Pylon Cams Please: Wazzu Game Review
The first three plays of the game summed up the whole night pretty perfectly.
The Duckies started fast, weathered some wild momentum shifts, and ultimately buried the Washington State Cougars under a mountain of their own gold.
On Wazzu’s second play from scrimmage, Jayden de Laura connected on an apparent 77-yard touchdown bomb to Calvin Jackson.
I wouldn’t say that the big play took the air out of Autzen, per se, but we were sure buckling ourselves up for a Coug fight.
But then, after further review—a phrase I am way past loathing at this point—it seemed that Jackson had actually inexplicably stepped out at the seven yard line, calling the touchdown back to there.
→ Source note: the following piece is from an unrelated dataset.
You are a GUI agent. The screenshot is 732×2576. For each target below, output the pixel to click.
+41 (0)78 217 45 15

The Oregon crowd cheered, but it basically seemed like a formality. Surely the Cougs are just gonna score from there, right?
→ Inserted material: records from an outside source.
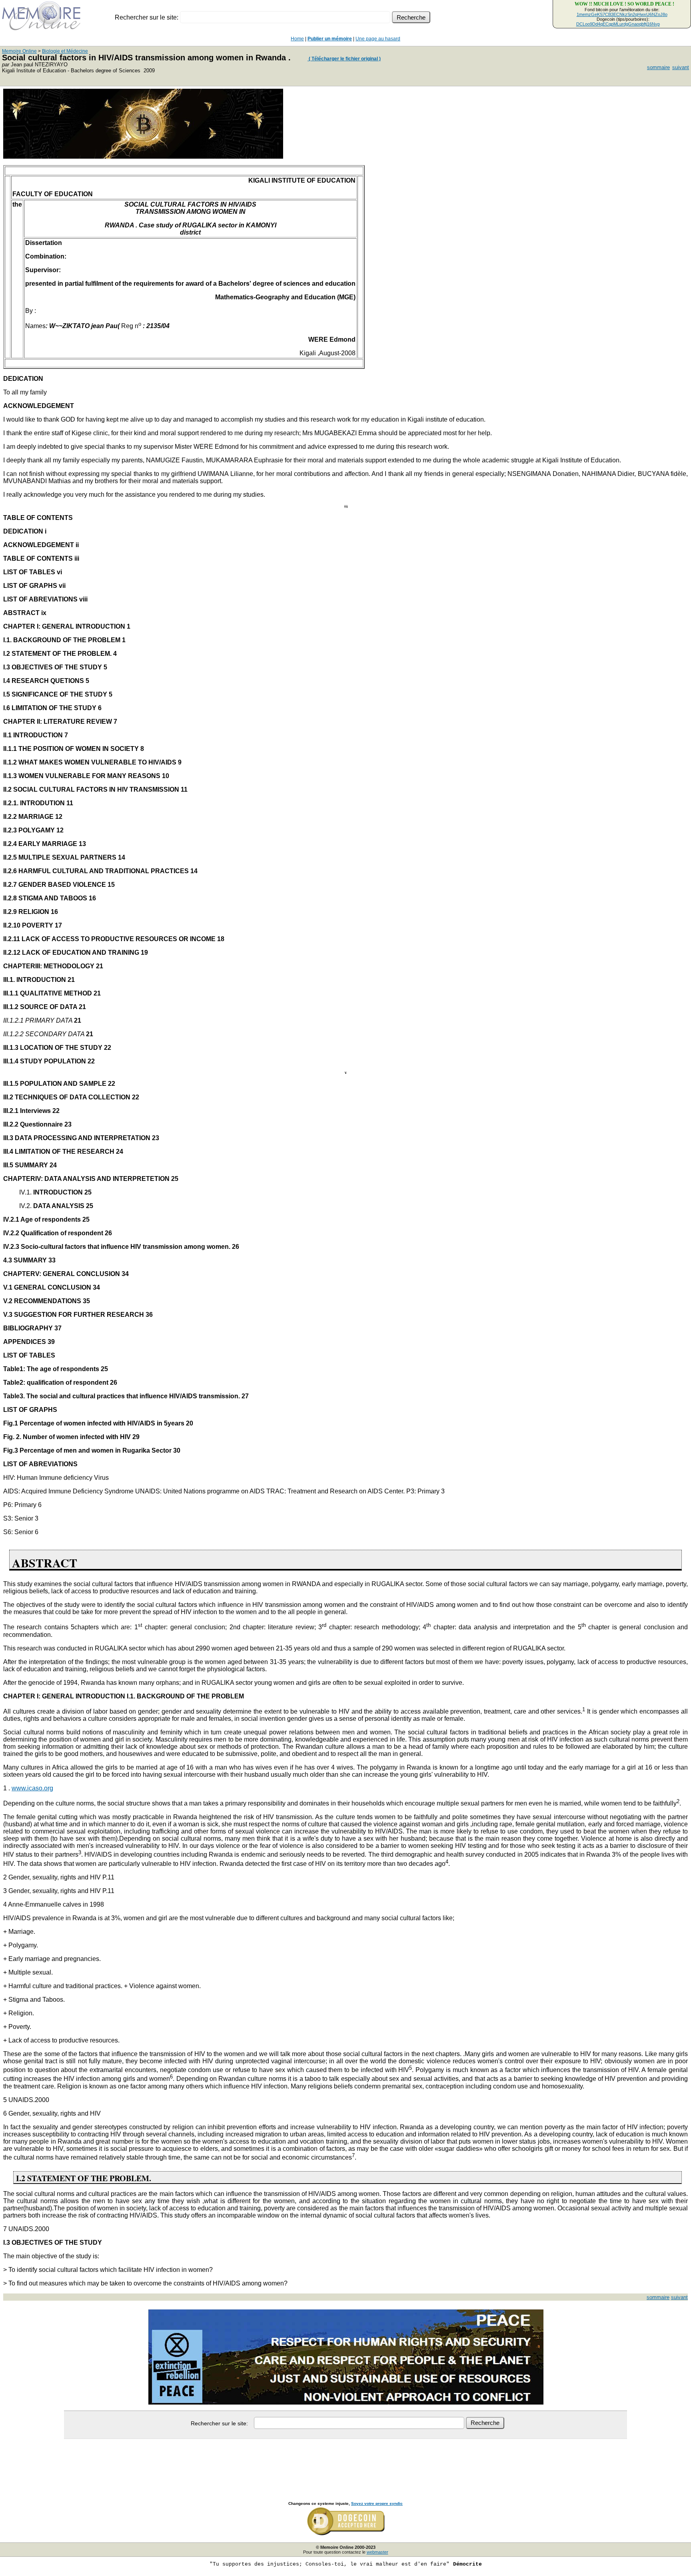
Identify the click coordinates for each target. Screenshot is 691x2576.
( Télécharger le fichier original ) (344, 59)
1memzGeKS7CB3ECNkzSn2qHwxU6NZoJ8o (622, 14)
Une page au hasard (377, 39)
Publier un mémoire (330, 39)
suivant (680, 67)
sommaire (658, 67)
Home (297, 39)
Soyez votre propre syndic (377, 2503)
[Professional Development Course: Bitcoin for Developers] (143, 156)
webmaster (377, 2552)
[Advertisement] (345, 2461)
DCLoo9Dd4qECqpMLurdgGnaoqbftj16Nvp (618, 24)
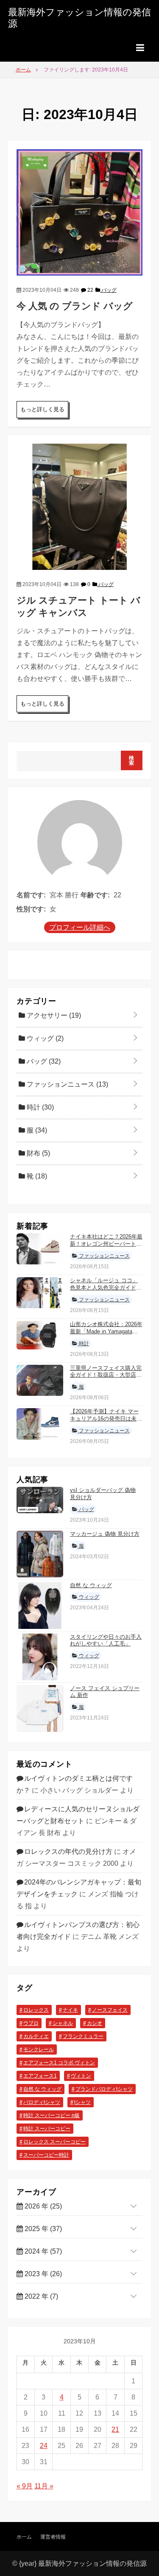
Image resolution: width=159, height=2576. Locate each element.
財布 (37, 1153)
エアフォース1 (40, 2076)
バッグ (108, 290)
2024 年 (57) (42, 2251)
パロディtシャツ (41, 2102)
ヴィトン (81, 2076)
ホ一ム (24, 2537)
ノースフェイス (110, 2010)
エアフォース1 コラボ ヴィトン (59, 2063)
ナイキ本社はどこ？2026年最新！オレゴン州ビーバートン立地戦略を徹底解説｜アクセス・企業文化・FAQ (106, 1247)
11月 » (43, 2486)
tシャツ (82, 2102)
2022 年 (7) (40, 2296)
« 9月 (25, 2486)
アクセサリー (53, 1015)
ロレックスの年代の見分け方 (68, 1851)
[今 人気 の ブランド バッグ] (80, 212)
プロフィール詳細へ (79, 927)
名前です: (31, 895)
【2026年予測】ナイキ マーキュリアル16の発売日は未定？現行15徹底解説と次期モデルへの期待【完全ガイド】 (106, 1422)
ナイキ (70, 2010)
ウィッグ (44, 1038)
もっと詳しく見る (42, 409)
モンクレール (38, 2049)
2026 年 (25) (42, 2206)
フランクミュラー (83, 2036)
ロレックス (36, 2010)
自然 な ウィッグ (91, 1585)
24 (43, 2445)
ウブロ (31, 2023)
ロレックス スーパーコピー (54, 2142)
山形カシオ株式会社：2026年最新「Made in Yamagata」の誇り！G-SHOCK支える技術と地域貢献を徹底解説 (106, 1335)
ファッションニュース (66, 1084)
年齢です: (95, 895)
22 (89, 290)
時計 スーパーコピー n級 (51, 2115)
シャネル (63, 2023)
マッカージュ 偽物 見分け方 (104, 1534)
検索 (131, 760)
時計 (39, 1107)
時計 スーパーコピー (46, 2129)
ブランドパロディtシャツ (104, 2089)
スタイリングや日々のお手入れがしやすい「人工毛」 (106, 1640)
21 (115, 2429)
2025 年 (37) (42, 2228)
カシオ (94, 2023)
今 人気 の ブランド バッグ (75, 306)
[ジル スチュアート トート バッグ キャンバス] (80, 506)
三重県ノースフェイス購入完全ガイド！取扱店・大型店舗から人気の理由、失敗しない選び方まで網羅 (106, 1379)
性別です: (31, 909)
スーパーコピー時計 (46, 2155)
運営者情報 (53, 2537)
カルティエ (36, 2036)
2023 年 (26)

Let’s just say that it’s a good thing Jamal Hill doesn’t believe in formalities in football.
Because on the very next play, Hill knocked the ball out of de Laura’s scrambling hands, forcing him to fumble out the back of the end zone. Touchback. Duck ball.
And that was basically the whole night in a nutshell.
Gigantic momentum swings. A few lapses on Oregon’s part. Key turnovers. Referee involvement. But then all of that runaround just ended with the Ducks on top after all.
For all the very weird things that happened in this game that made the score look closer than it actually was, this was genuinely a perfectly fine beatdown of the third or fourth best team in the Pac-12.
The Oregonian’s Ken Goe didn’t like it because it doesn’t look like Chip Kelly, but Mario’s relentless pursuit of the trenches won out once again as the Ducks pounded 306 yards on the ground, and allowed a mere 91 yards rushing in return from WSU.
Also, Max Borghi finally didn’t friggin’ score on us. That’s a win all by itself.
AB completed 77% of his passes and threw one touchdown and zero interceptions, but he was truly called upon to lead the Oregon ground game.
17 carries, 123 yards, and one acrobatic touchdown later (and another one that was stolen from him simply due to a lack of cameras), Anthony Brown was everything the Ducks needed and then some.
He’s a freak athlete, a fierce competitor, a consummate leader, and the quarterback of a 9-1 football team that is now one win away from clinching the Pac-12 North.
Travis Dye had himself a night with 88 yards rushing and two total touchdowns—that’s 10 total scores in the last four games, for the folks keeping count at home.
But the real takeaway from this game was yet another stellar performance from Byron Cardwell. The young buck had 98 yards and two rushing touchdowns himself—genuinely living up to that number 21 Oregon jersey he has been wearing around.
When CJ went down, we knew someone would have to carve out that RB2 slot for themselves, and Cutback Cardwell has done just that.
The ideal recipe for this defense from Tim DeRuyter was always a two-step deal. 1) Lean on your otherworldly defensive line to create mass amounts of pressure and force mistakes, and then 2) take advantage of those mistakes.
KT notched two sacks, Dorlus and Noah batted down some passes like they always do, and Popo found two huge tackles for loss. The pressure was at full force.
And then Verone and Bryan Addison both grabbed picks in key moments, Jamal forced that ginormous fumble, and the Ducks were back to their old winning ways in the turnover battle.
I’m going to repeat what I said last week, and what I anticipate I’ll be saying the rest of the way here:
Oregon is running the ball at a championship level, and they’re playing defense at a championship level, too.
They will make mistakes, they will bend, but they don’t flinch. They fight back.
It’s how they beat Ohio State, and it’s how they’ve won eight other games on top of that.
Ken Goe can go behind a paywall and gripe about whether or not it looks sexy, but that won’t change Mario Cristobal’s mind one bit.
It’s time to be honest with ourselves:
This isn’t the same Oregon team that put the whole nation on notice in Columbus two months ago.
This team is better.
Go Ducks.
Obviously Ken Goe stopped watching at halftime.